The recent melodrama after the success of Slumdog Millionaire forced me to ask this question to myself. What was so "Indiansih" about the movie that it won so many accolades in India before and after winning eight Oscars. It was not for the first time that A R Rahaman took an international project. If we forget A R Rahaman and Gulzar and the small role that Anil Kapoor played in the movie, there wasn't any other contribution made by an Indian in this movie. All the crew members in the movie were non Indian. So then, why such a big fuss? It won Oscars just like any other good movie would have done. Definitely Slumdog is not an exception, when Hollywood went offshore to pick up a theme. I can say this with much conviction because I have watched the movies Blood Diamond and The Last King of Scotland.


Indians love hero worship. From Team India players to Bollywood stars to politicians, we are known to put heroes up there. And in a country of a billion-plus, what does one do when one falls short of heroes? Do we outsource them or appropriate anybody remotely Indian? The celebration in India over Bobby Jindal’s elevation as Louisiana Governor proves again that whenever, anywhere, round the globe, we smell Indian we begin following the trails like sniff dogs. Even as his village and the rest of India broke into a jig over his political ascent in the US, very few realized that here was a man who had never even visited India. Mother Teresa born in Macedonia, distressed with the poverty stricken India, claimed us as her (too big!!) foster child. We claimed her as our own and one may argue, that she, too, had lovingly claimed us as her own. Then V S Naipaul created waves in the literary circuit and we went all out to embrace him. When NASA astronaut Sunita Williams, born to an Indian father, went into space, we were one of the first to go to town about her victory leap. We prayed day and night for her safe return. Not that we did any wrong praying for her. But we prayed for her considering her an Indian. Tell me is she really more Indian than American?

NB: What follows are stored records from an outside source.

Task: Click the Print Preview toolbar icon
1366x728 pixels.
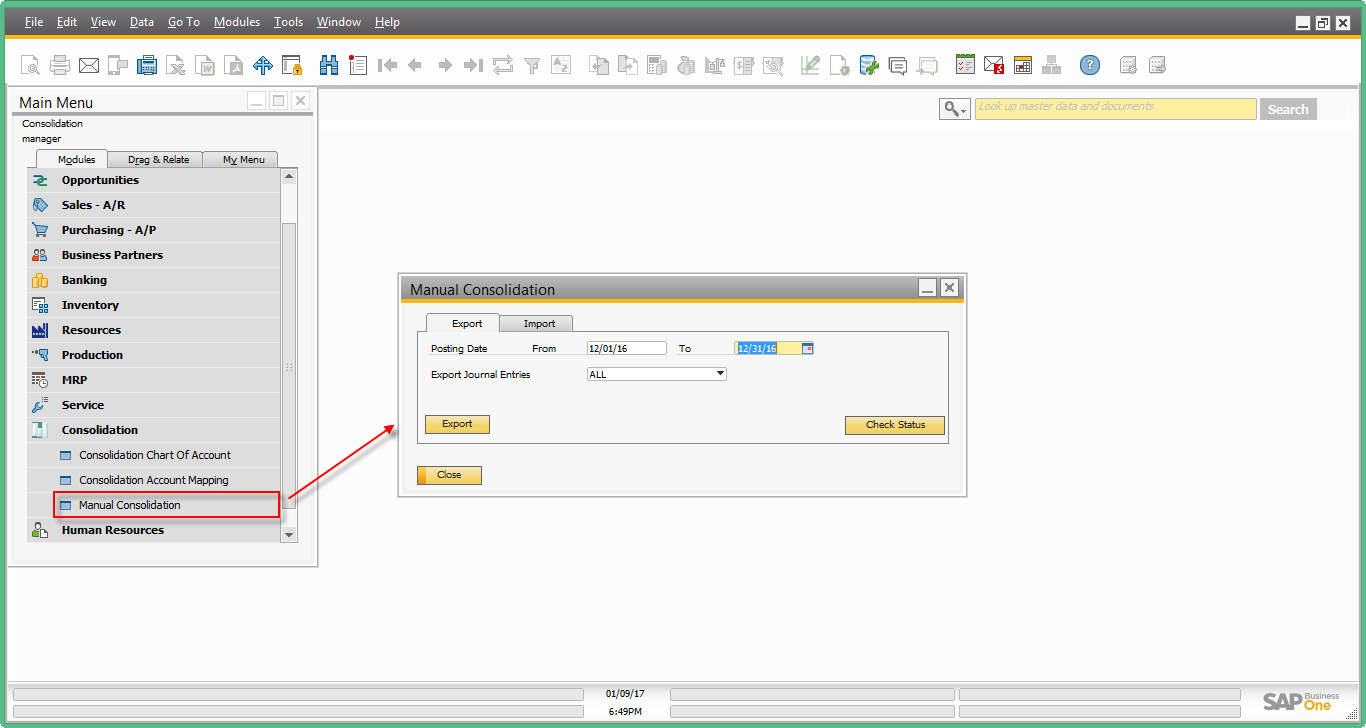Action: click(30, 66)
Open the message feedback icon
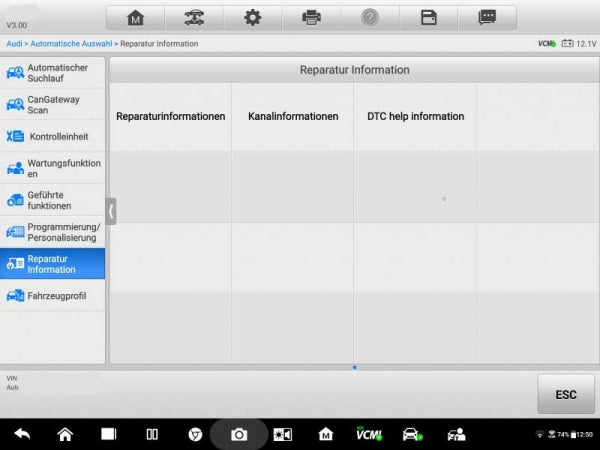The image size is (600, 450). 487,18
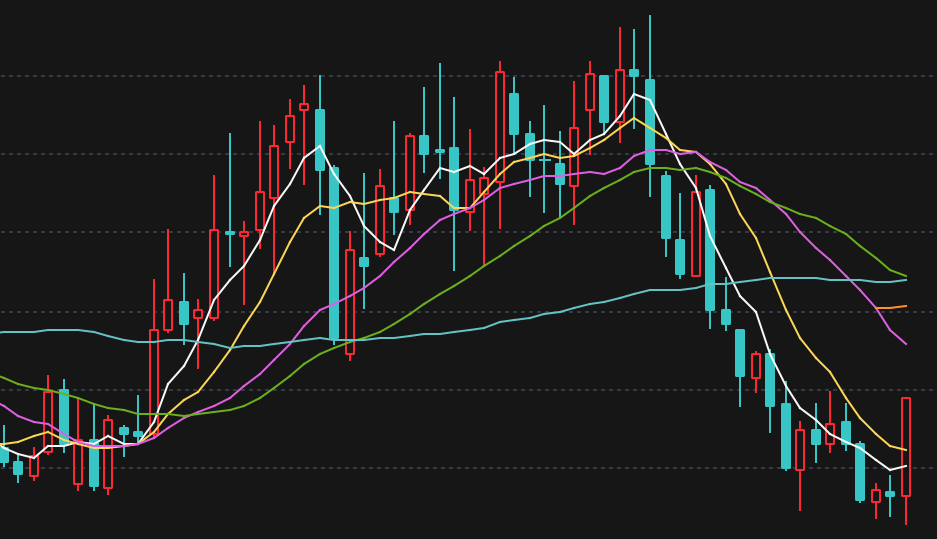Click the rightmost red hollow candlestick
The height and width of the screenshot is (539, 937).
906,446
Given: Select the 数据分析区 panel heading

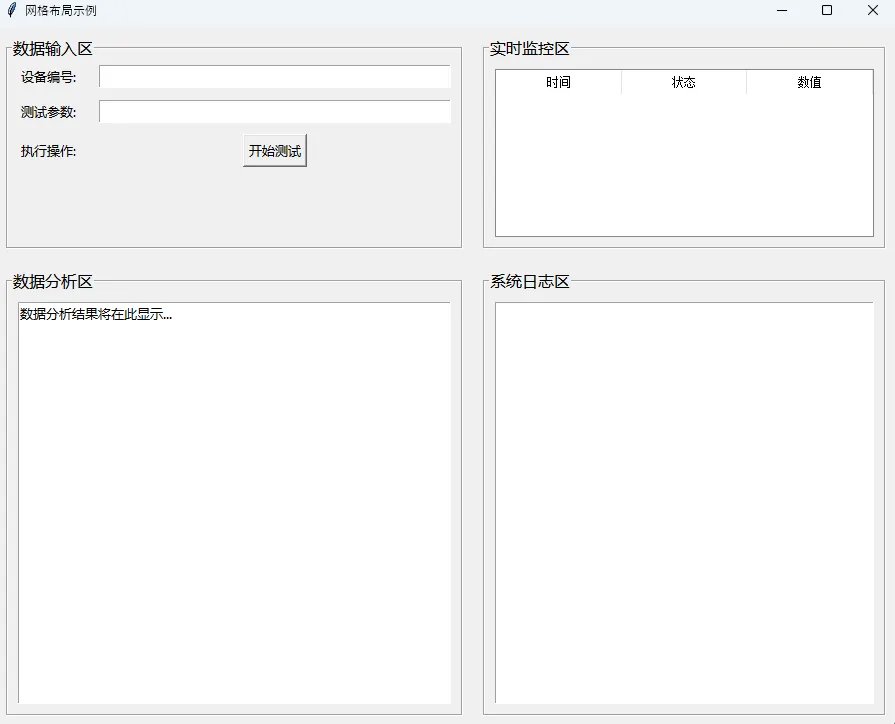Looking at the screenshot, I should 53,282.
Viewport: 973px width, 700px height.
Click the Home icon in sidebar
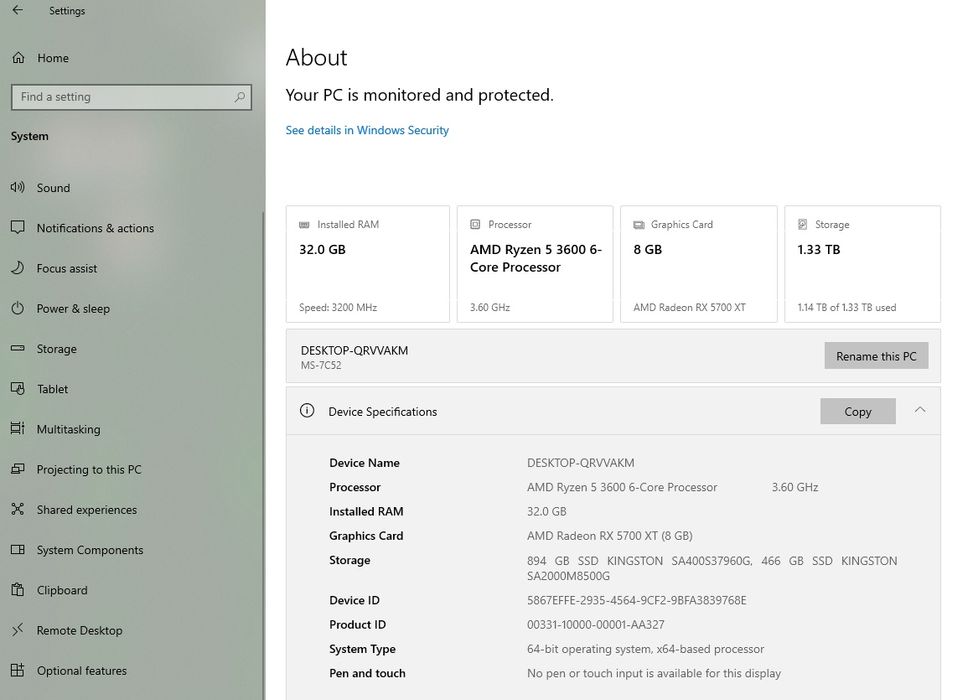point(18,58)
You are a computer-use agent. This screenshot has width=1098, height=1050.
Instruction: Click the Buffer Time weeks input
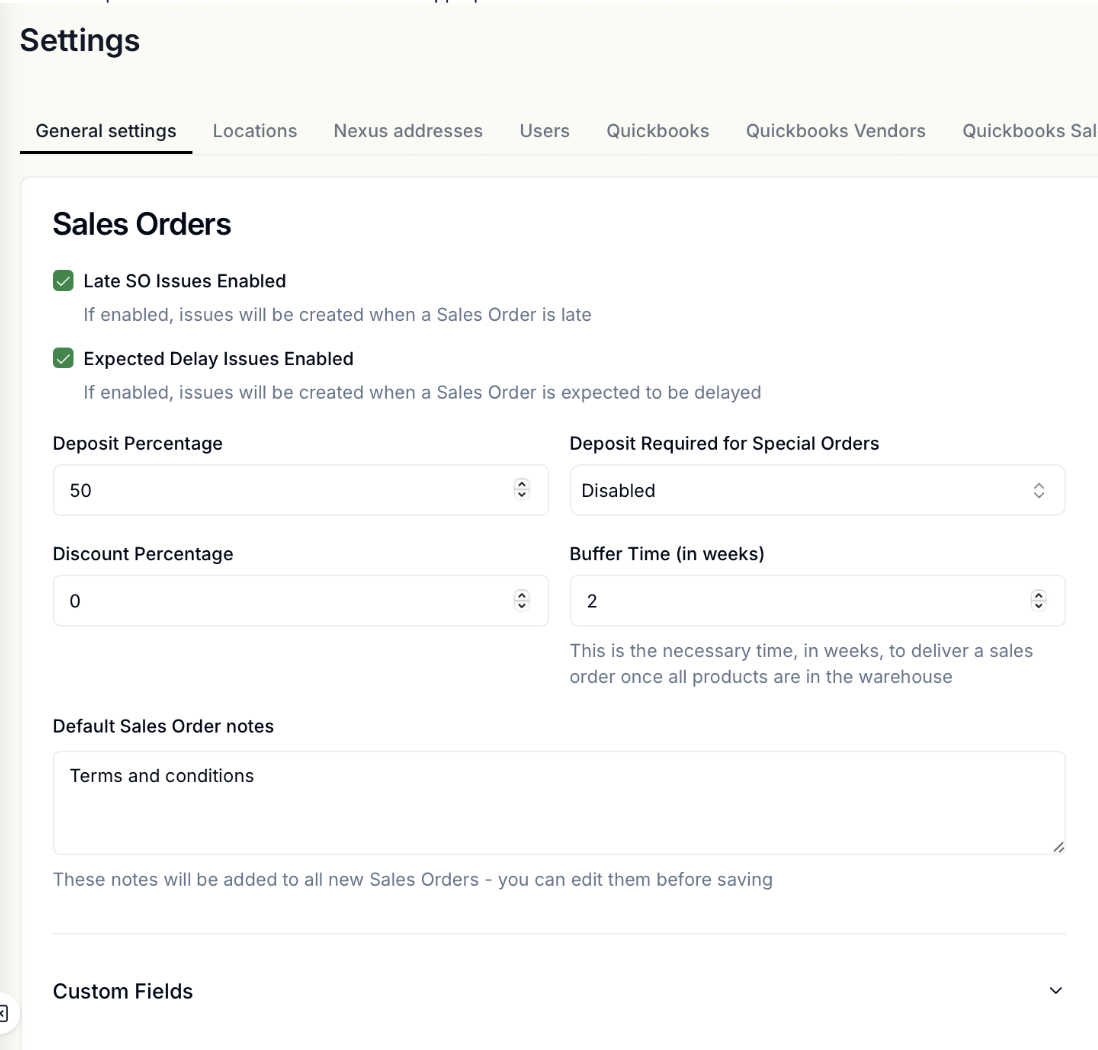tap(795, 600)
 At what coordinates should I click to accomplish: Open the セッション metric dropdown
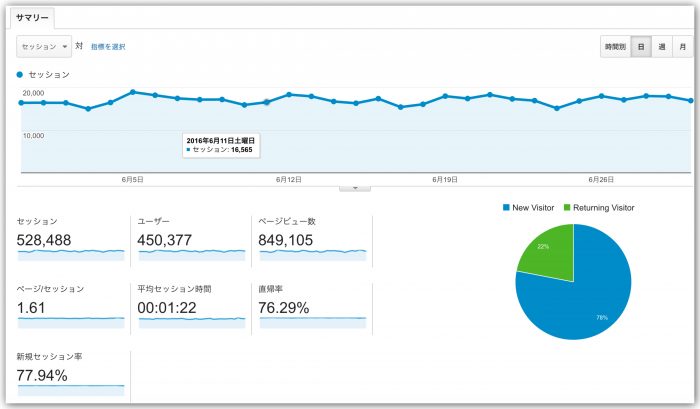point(45,46)
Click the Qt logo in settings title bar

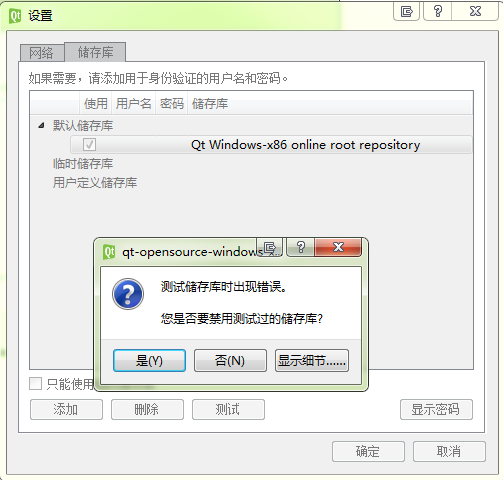click(x=15, y=16)
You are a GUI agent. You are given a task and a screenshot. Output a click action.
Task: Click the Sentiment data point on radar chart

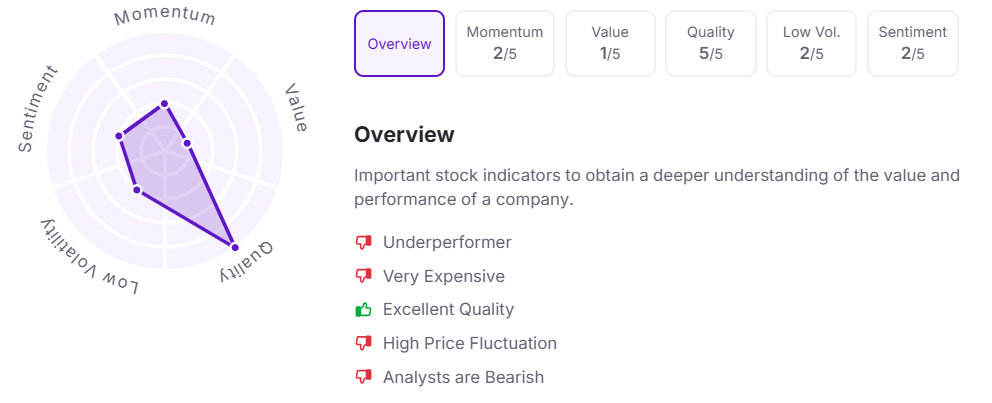(118, 135)
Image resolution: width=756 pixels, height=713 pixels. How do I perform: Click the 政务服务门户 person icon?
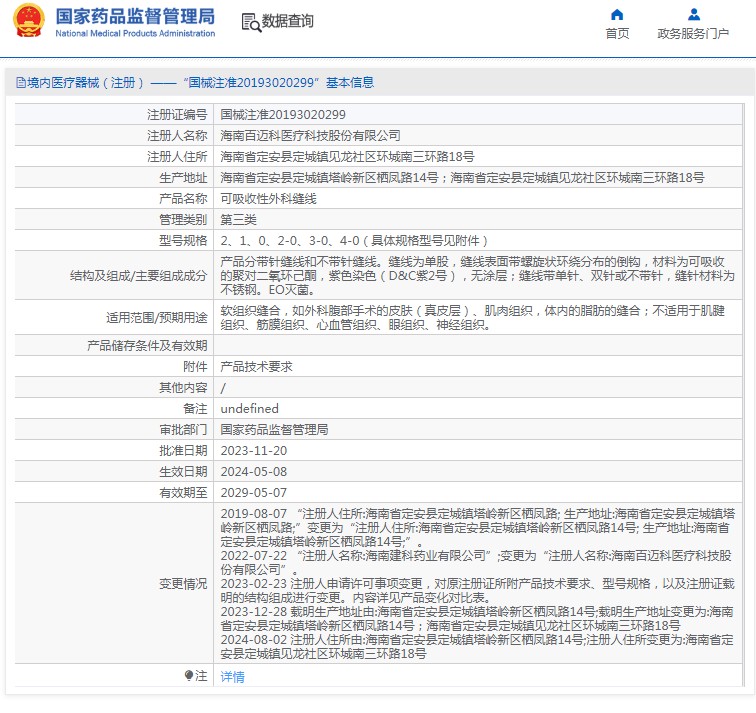click(693, 15)
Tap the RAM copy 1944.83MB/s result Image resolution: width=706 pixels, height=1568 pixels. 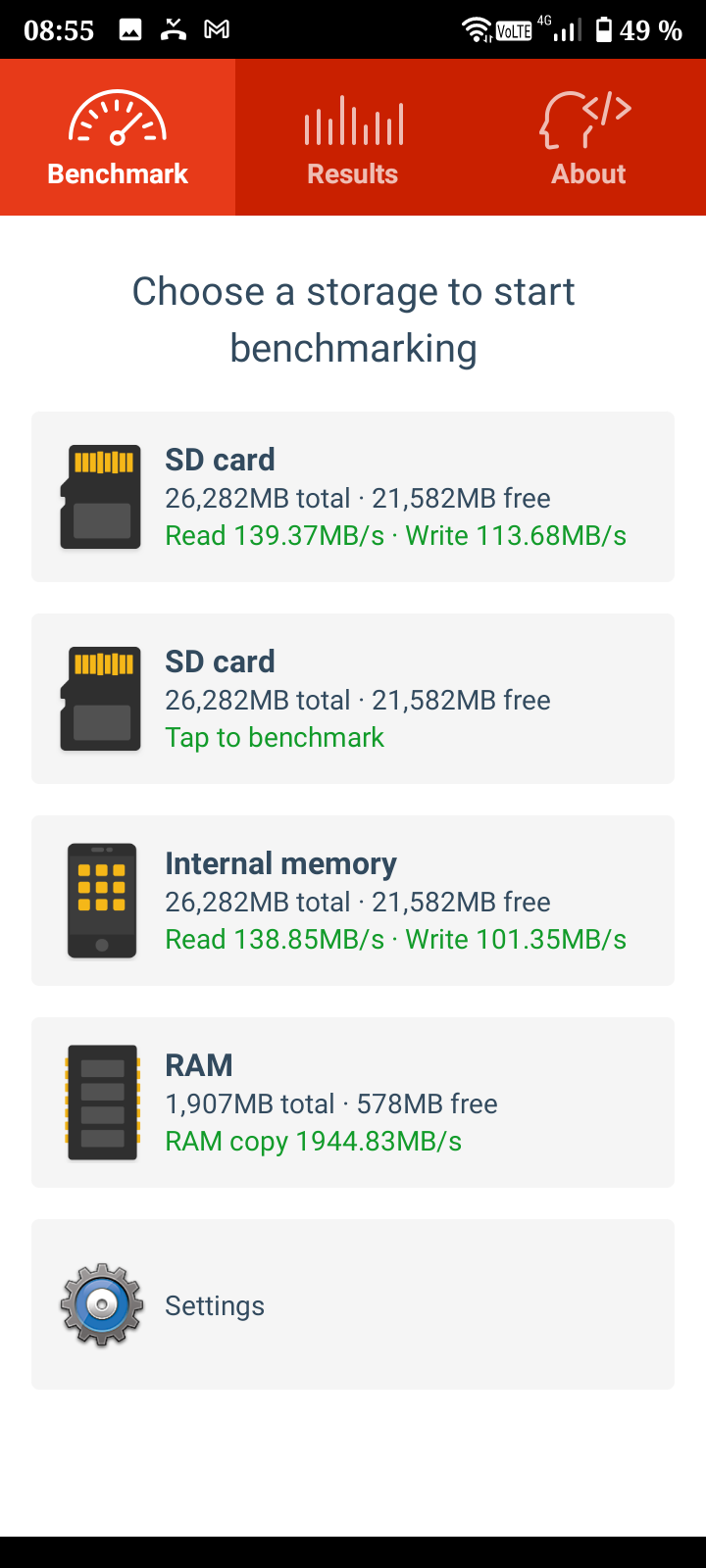313,1141
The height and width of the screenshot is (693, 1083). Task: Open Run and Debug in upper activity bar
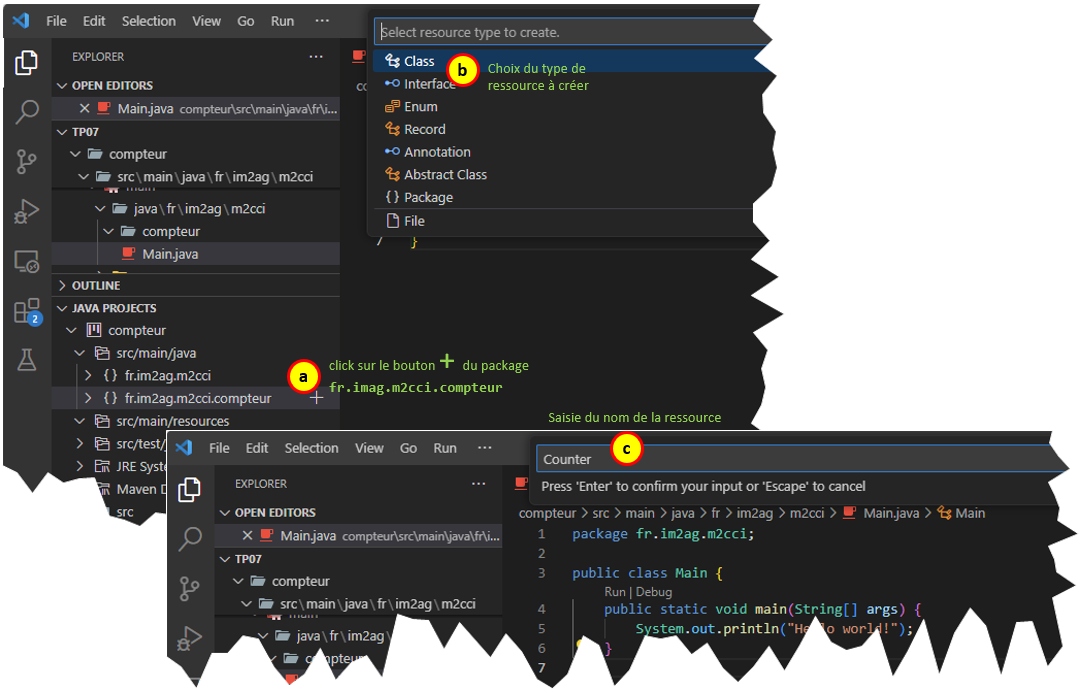[27, 212]
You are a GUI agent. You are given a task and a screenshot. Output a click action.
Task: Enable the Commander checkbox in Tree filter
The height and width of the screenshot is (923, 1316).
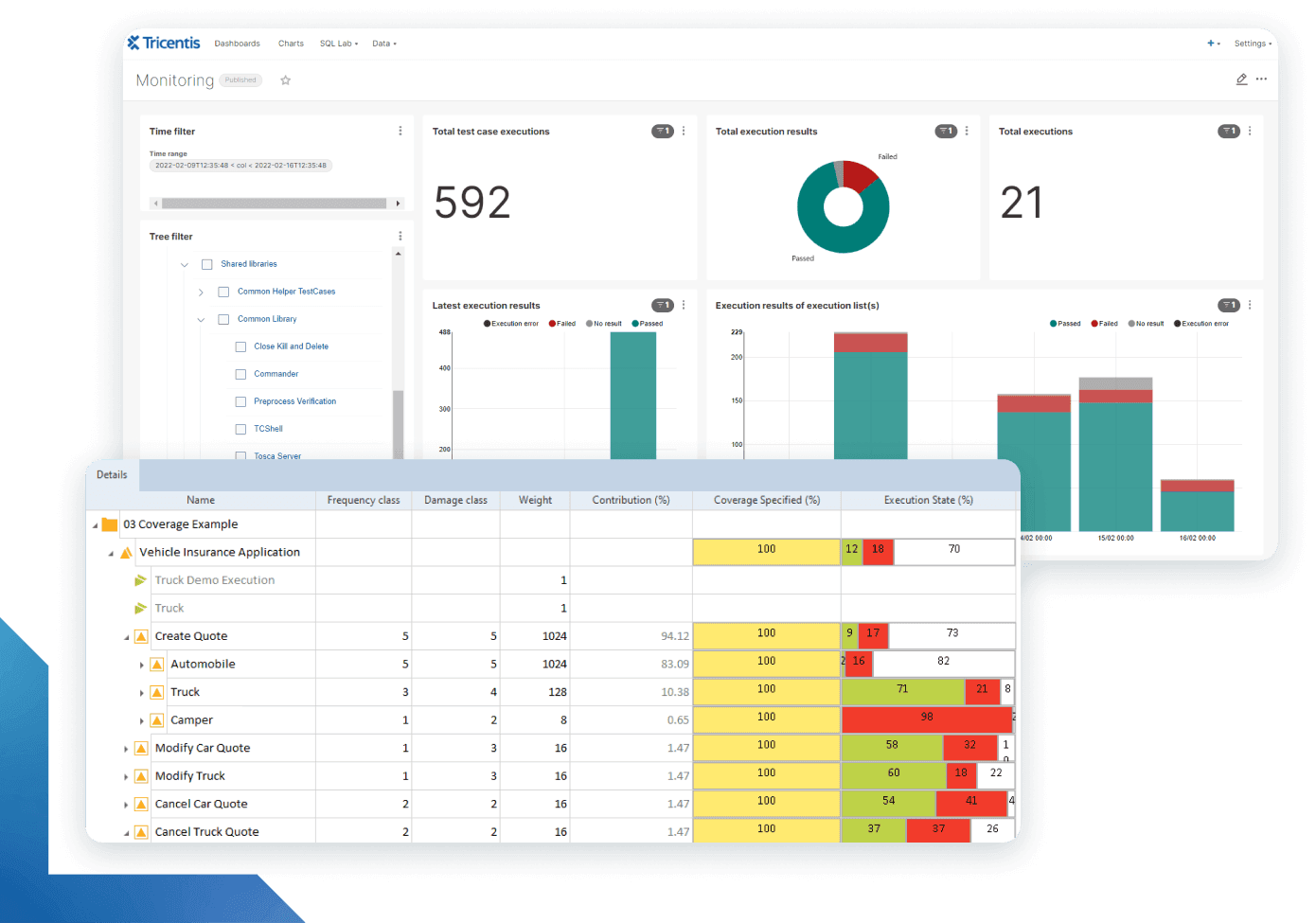tap(240, 374)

Do we as Indians tend to borrow role models because we don’t have enough of our own? Or are Bobby, Sunita, etc really our heroes and we are just doing what suits us best - hero worship?

Saturday, February 21, 2009

Bad Health….

Does India really value life above all else?
Shocking. Alarming. A massive crippling crisis. These words ring the chords of another November 26th or July 11th. However, when I’m speaking these words, I’m referring to the state of maternal mortality in the country. According to UN, 80,000 Indian women- pregnant or new mothers- die each year from totally preventable causes such as excessive bleeding, anaemia or ratcheting blood pressure.
Not that I’m playing a blame-game against the government. I’m talking about the same Indian Janta who marched the streets with banners and shouting for resignation of the ministries after the Mumbai mayhem, which they said was totally ‘preventable’ if not the negligence of the government in playing their role. But the same Janta recourses to a mute slumber when millions of mothers or even children under five die from entirely preventable causes such as malaria, diarrhea, malnutrition or starvation. Take maternal mortality itself. Maternal mortality rate in India is six times worse than China, eight times worse than Cuba’s, whose people have been living in embargo for decades. And it’s 14 times worse than Chile’s. The UN estimates that 2.1 million Indian children under the age of five die every year mostly from preventable disease.
Indeed, controlling the causes behind these may not be as forbidding a challenge as containing terrorist. Basic hygiene, clean water, and essential medicine are all that it takes. For instance, potentially fatal dehydration from diarrhea can easily be avoided using sugar, salt and water!!
Security is now being spoken as an election issue. But never has such importance being accorded to human health. Of the 5 percent GDP that Indians spend on health, only .9 percent is supported by government. But we never raise a voice against such issues. Obviously we are too busy fighting for extending the reservation quota or the V-Day stuffs. Whose has got the time to watch these alarming death tolls, when you have got girls in noodle straps boozing in pubs? Nevertheless, dying of these preventable causes belongs to our very own Indian Culture. Unlike in the US and Europe, health has never being a social or political issue, rather say no issue at all. Bad health is something that happens in our country. It’s just in India that you could die even of diarrhea.
Just step back a bit and all the preventable fatalities-whether from terror, disease, dowry or even road accidents- seems to be symptoms of systematic ailment. The cheapest commodity in India today is human life!